Data provided:
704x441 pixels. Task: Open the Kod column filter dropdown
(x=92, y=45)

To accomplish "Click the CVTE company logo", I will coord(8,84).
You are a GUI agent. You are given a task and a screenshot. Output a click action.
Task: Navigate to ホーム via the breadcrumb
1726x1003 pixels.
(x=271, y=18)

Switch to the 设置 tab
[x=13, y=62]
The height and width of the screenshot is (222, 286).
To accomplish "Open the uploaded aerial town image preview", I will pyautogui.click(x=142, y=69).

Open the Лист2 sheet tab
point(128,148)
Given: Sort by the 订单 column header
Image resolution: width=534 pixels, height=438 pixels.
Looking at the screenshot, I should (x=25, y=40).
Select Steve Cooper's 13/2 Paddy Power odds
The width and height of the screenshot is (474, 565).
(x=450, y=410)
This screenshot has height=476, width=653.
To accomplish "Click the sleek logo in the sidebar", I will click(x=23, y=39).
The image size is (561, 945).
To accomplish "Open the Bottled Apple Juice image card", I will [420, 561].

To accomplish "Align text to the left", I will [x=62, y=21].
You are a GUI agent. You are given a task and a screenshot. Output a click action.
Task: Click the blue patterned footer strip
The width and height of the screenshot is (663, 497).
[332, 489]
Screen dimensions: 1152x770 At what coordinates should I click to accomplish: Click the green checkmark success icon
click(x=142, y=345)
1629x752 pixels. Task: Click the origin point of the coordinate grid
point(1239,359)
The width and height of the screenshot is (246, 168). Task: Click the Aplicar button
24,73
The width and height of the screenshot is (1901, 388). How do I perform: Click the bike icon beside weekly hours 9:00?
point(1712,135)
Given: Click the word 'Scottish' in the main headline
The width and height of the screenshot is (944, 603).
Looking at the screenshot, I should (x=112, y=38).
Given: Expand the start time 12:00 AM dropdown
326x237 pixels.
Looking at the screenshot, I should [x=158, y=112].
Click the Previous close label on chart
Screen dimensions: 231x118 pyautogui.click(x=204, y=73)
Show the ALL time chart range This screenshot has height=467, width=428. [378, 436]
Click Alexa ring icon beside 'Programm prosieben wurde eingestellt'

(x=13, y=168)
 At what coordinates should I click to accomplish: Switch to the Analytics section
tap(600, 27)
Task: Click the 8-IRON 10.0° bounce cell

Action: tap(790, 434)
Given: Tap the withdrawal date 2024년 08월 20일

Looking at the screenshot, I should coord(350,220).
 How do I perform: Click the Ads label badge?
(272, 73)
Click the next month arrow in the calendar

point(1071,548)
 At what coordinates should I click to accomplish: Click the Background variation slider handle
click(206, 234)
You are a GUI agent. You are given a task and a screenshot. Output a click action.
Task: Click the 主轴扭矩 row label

What is needed:
How many lines in the entries above contain the string "point"? Reply with the number alone.

The completed task:
5